Pero ella se quedó anclada en su sitio. Entonces el sabio ladeó su cabeza, repitió la orden y desde su distancia se formó un camino de piedras.


Fiona levantó el pie y rápidamente lo retiró del agua.


—Es seguro.—le prometió el ave, y guiada por la curiosidad, Fiona transitó por él.


No creía muy larga la distancia que había de recorrer, pero cuando avanzó por el sendero cayó en cuenta de la inmensidad del lago.


Mientras caminaba, veía sobre él el espeso reflejo de las estrellas apenas comparable con el brillo de las plumas. Pero cuando las ondulaciones producidas por las rocas desaparecieron, el cielo nocturno se congeló sobre aquella superficie plana y creyóse ajeno a cualquier imperfección.


Las estrellas parecían tan reales, que Fiona debió buscar su reflejo para comprender que era solo un espejo.


—¿Quién eres, niña?—la interrumpió el rey.


Fiona titubeó su nombre y luego preguntó si él era sabio de los colores.


—Ese fue el nombre que recibí de quien me creó—contestó este.


—¿Y quién lo hizo?


—Un maestro del color.


El ave tomó un poco de agua entre su pico y roció sus plumas. Algunas de ellas cayeron al lago. Su color era opaco en comparación al resto y su brillo apenas visible. Cuando caían terminaban por deshacerse, pero esa intromisión poco estorbaba la quietud del agua.

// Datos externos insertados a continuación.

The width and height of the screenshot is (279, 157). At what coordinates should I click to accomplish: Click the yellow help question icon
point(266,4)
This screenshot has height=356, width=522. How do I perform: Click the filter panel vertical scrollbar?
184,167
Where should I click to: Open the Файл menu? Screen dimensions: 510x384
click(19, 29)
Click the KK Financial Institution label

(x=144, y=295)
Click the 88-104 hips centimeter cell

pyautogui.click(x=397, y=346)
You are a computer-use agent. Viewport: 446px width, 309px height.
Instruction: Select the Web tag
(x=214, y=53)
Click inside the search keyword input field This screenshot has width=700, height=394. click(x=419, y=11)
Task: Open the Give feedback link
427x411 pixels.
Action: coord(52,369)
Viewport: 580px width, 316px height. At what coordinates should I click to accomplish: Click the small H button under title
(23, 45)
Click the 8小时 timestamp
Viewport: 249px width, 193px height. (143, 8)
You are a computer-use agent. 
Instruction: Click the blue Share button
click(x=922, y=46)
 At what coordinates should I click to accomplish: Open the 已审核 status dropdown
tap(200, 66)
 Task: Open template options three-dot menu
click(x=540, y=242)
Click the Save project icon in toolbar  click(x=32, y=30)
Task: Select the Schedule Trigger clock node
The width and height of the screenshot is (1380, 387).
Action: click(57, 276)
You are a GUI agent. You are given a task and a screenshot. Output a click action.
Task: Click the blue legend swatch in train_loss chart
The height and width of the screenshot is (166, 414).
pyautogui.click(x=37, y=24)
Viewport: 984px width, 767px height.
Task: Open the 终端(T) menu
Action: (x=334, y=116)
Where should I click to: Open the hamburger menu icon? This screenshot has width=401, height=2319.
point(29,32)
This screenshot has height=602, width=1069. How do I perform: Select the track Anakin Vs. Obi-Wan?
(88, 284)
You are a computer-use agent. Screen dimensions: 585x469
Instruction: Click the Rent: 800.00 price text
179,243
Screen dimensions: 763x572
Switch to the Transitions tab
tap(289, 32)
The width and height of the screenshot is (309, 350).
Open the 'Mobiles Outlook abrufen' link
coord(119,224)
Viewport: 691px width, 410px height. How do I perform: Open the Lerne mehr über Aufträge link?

—¿Qué eres?—le preguntó la niña.


—Sueños—respondió el sabio —. Los sueños de todos los niños en el mundo. La base de mis colores está compuesta por la magia de sus deseos.


—¿Entonces… las plumas que caen?


—Son los que se desvanecen.


—¿Por qué?—preguntó la niña casi llorando—, si son tan hermosos, ¿por qué se pierden en la oscuridad de tu lago?


—No es este lago, es tu mundo quien las ennegrece.


Fiona se tambaleó y cayó en la laguna.


—¿Por qué te sorprende?—le preguntó el ave mientras empapaba su plumaje—, pierdo plumas todo el tiempo, por eso me lavo constantemente.


—¿Haces eso siempre?– le preguntó la joven—, ¿esperas a que se caigan para olvidarlas?


—Fui creada para ser admirada.


—¿Y crees que si lo haces serás siempre hermosa?


—Así es tu mundo—contestó el sabio—. No hay nada que yo pueda hacer para cambiarlo.


Fiona regresó al sendero y se atrevió a tocar el plumaje.


—No te preocupes.—lo mimó—, yo cuidaré de ellos.


Mientras lo acariciaba una nueva pluma creció. Su color y brillo la hicieron destacar de las demás.


El sabio se detuvo y observó a la chica:


—Dime, ¿quién eres?


Pero antes de que Fiona pudiera responder, escuchó que la llamaban. Entonces se lanzó hacia la voz, señaló a la pintura y exclamó:


—¡Es el sabio de los colores!


—¿Y si será sabio?—preguntó su padre.


—¡No te imaginas cuanto!—contestó ella.